We present an updated, subjective list of the extant, non-marine ostracod genera and species of the world, with their distributions in the major zoogeographical regions, as well as a list of the genera in their present hierarchical taxonomic positions. The list includes all taxa described and taxonomic alterations made up to 1 July 2018. Taxonomic changes include 17 new combinations, 5 new names, 1 emended specific name and 11 new synonymies (1 tribe, 4 genera, 6 species). Taking into account the recognized synonymies, there are presently 2330 subjective species of non-marine ostracods in 270 genera.
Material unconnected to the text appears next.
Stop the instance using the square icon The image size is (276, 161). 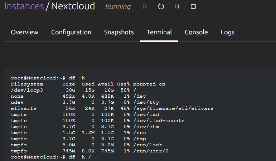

The most diverse family in non-marine habitats is the Cyprididae, comprising 43.2% of all species, followed by the Candonidae (29.0%), Entocytheridae (9.1%) and the Limnocytheridae (7.0%). An additional 13 families comprise the remaining 11.8% of described species. The Palaearctic zoogeographical region has the greatest number of described species (799), followed by the Afrotropical region with 453 species and the Nearctic region with 439 species. The Australasian and Neotropical regions each have 328 and 333 recorded species, respectively, while the Oriental region has 271. The vast majority of non-marine ostracods (89.8%) are endemic to one zoogeographical region, while only six species are found in six or more regions. We also present an additional list with 'uncertain species', which have neither been redescribed nor re-assessed since 1912, and which are excluded from the main list; a list of taxonomic changes presented in the present paper; a table with the number of species and % per family; and a table with numbers of new species described in the 20-year period between 1998 and 2017 per zoogeographical region. Two figures visualize the total number of species and endemic species per zoogeographical region, and the numbers of new species descriptions per decade for all families and the three largest families since 1770, respectively.